Written On The Wind is, above all, a fake. The colors are outrageous, the sets are outrageous, everything is overdone Hollywood schmaltz. I mean I hate to give anything this good away, but look at this image and tell me Sirk doesn’t know what he’s doing. The woman is Marylee (Dorothy Malone), alcoholic, nymphomaniac daughter of oil baron Jasper Hadley:
Not much subtle about that, is there? But maybe if it was the ‘50s, the symbolism wouldn’t jump out at you quite as bluntly. Sirk walks the line just enough that at moments you wonder if you’re supposed to be taking things seriously. And then an image like that comes along and you know you’re being taken for a glorious, outrageous ride.

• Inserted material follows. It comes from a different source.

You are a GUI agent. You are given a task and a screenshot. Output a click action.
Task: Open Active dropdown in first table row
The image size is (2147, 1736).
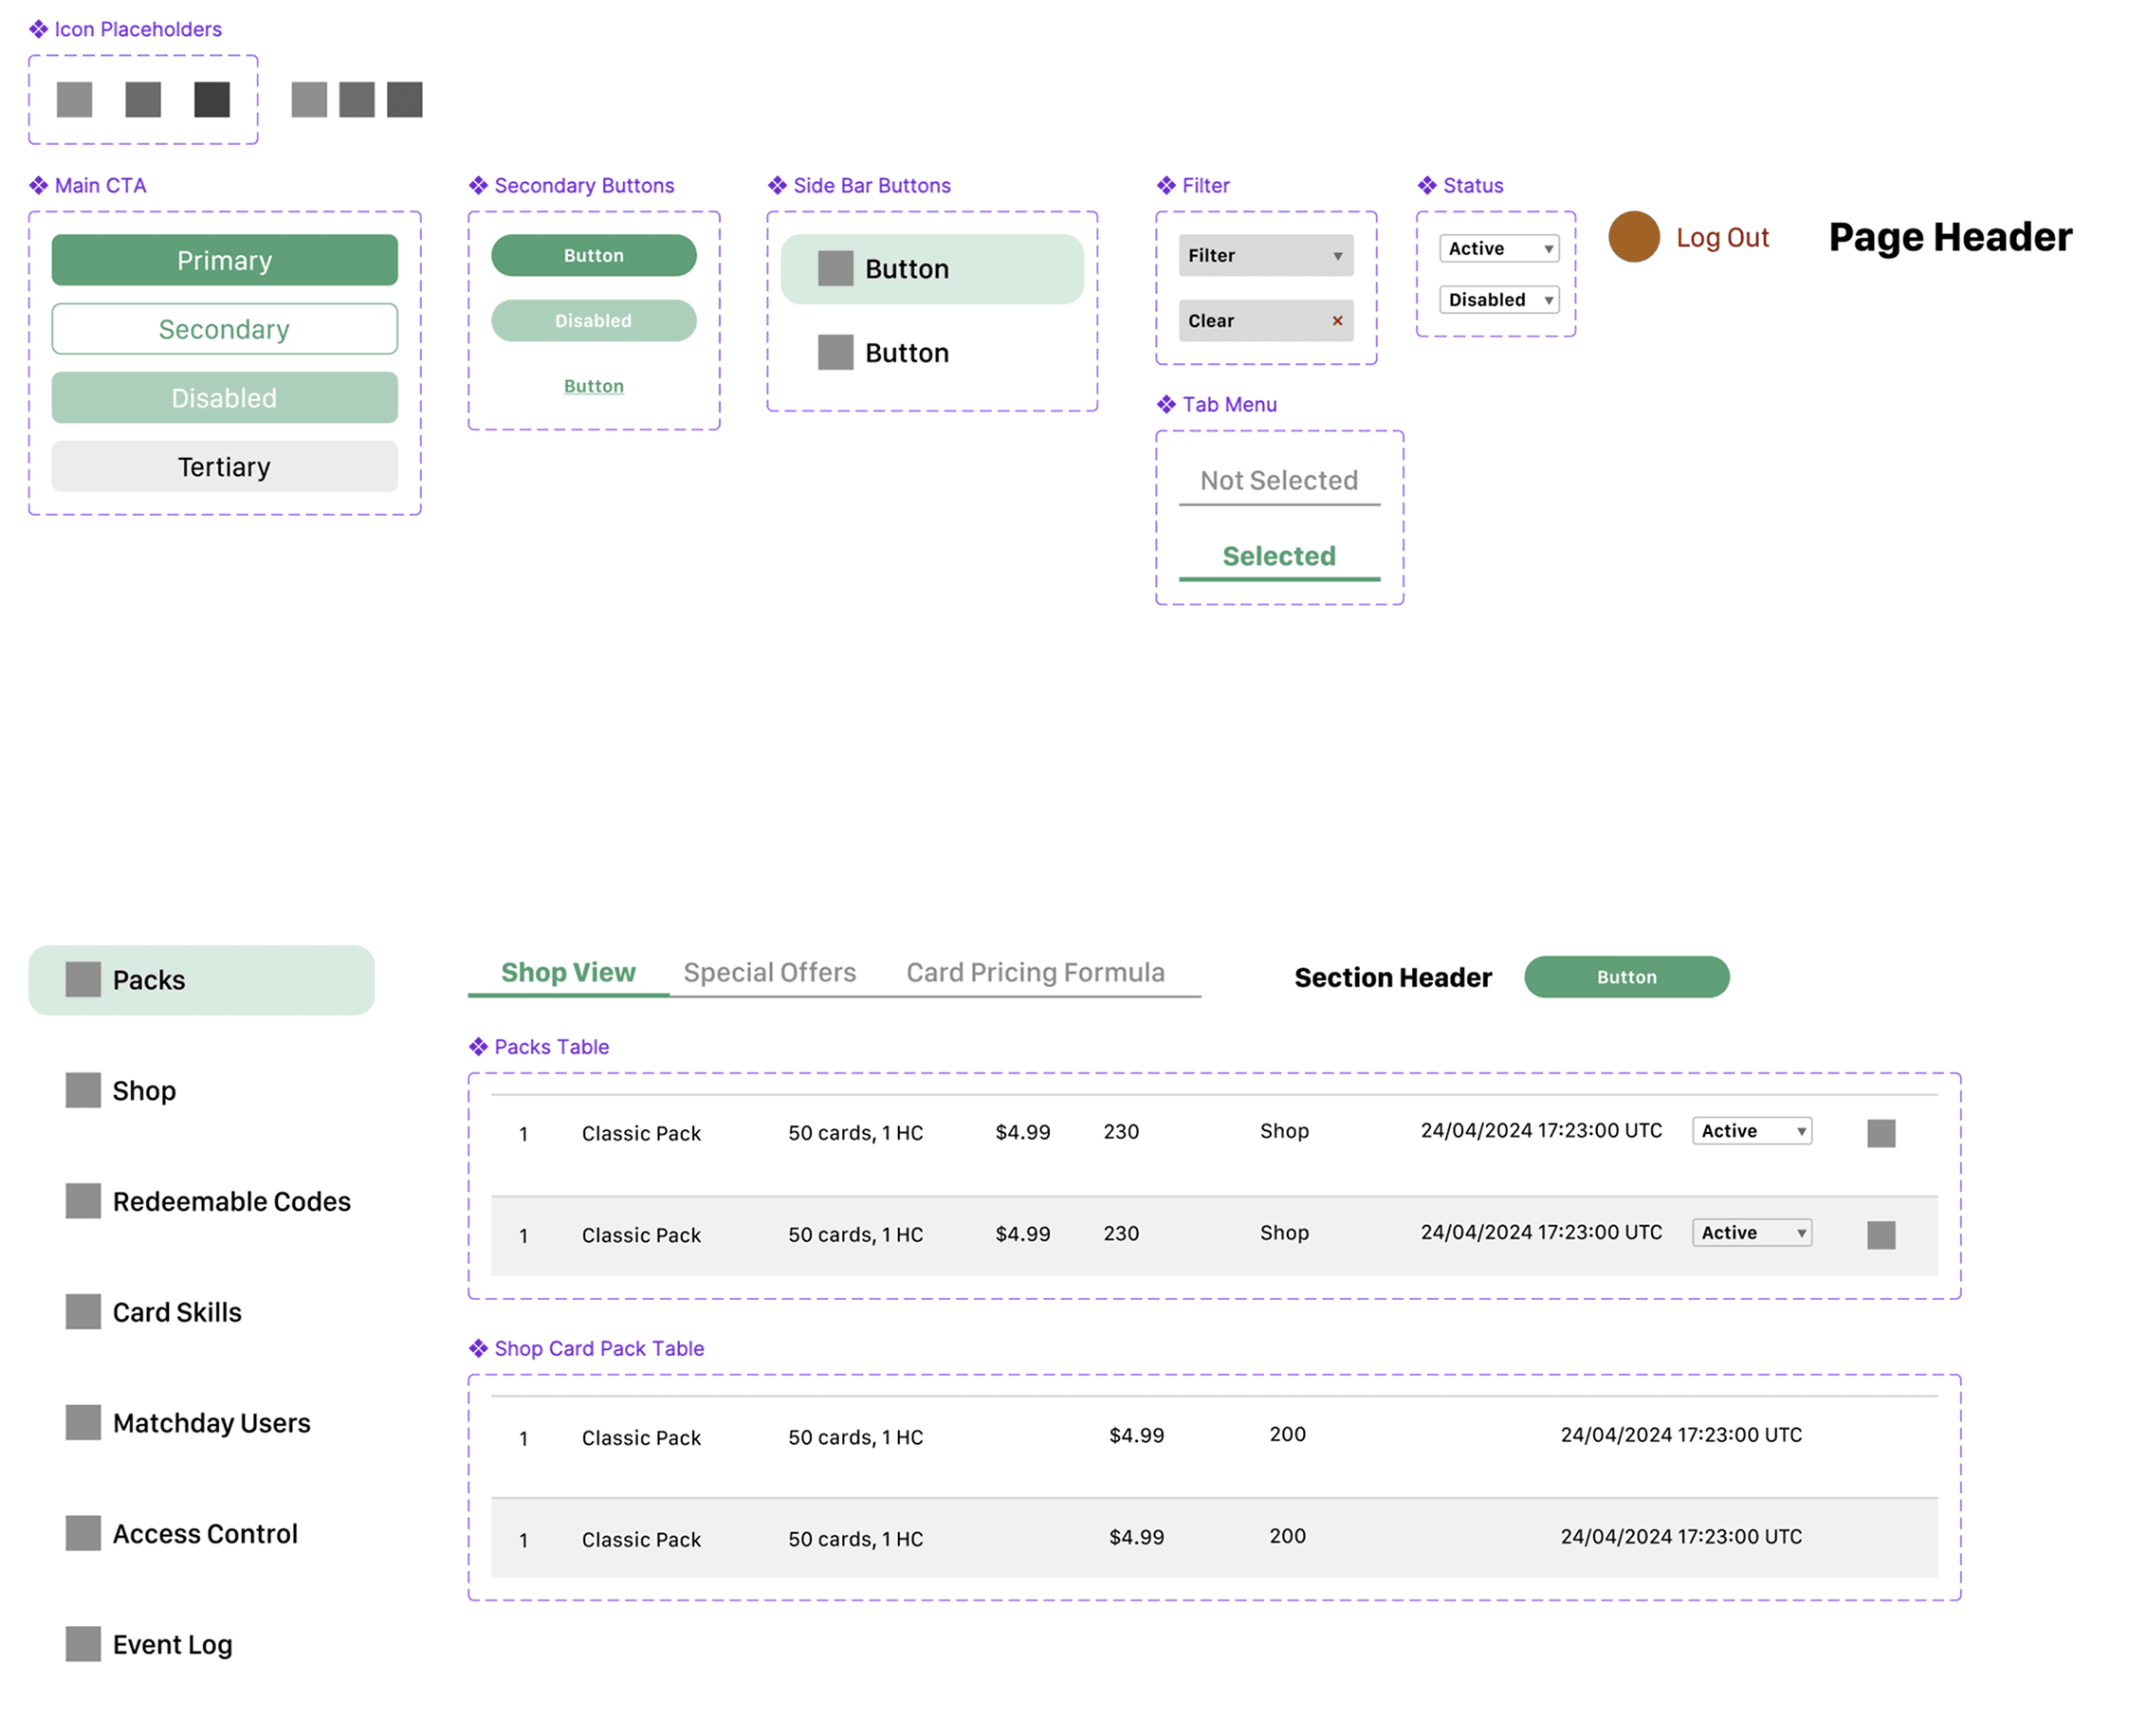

The story is, of course, overheated, tempestuous, and salacious. Marylee’s brother, also an alcoholic, is Kyle (Robert Stack). They’re both emotional disasters, ruined by their inherited wealth. Their father the oil baron thinks they’re both worthless. Kyle marries Lucy (Lauren Bacall) on a whim and fights with Marylee’s beau, Mitch Wayne (Rock Hudson), who’s secretly got the hots for Lucy. Mitch is the geologist in charge of daddy’s oil operation, and a childhood friend of the family.
Well, after that we’ve got a low sperm count rearing its ugly head, a mysterious pregnancy, adultery, murder, false accusations, and a trial, where everything comes out in all its hoary detail. Everything you could ask for is given, times ten.
Written On The Wind is the best kind of subversive satire. It mocks its own time. Making fun of the ‘50s today would be easy, and pointless. Actually doing it in the ‘50s, taking down the era’s serious and important dramas in a way just underhanded enough that many at the time (and since!) didn’t notice—now that is a neat trick.
Watching these two masterpieces of melodrama may leave you overwrought. I suggest keeping plenty of whiskey within easy reach at all times during this screening.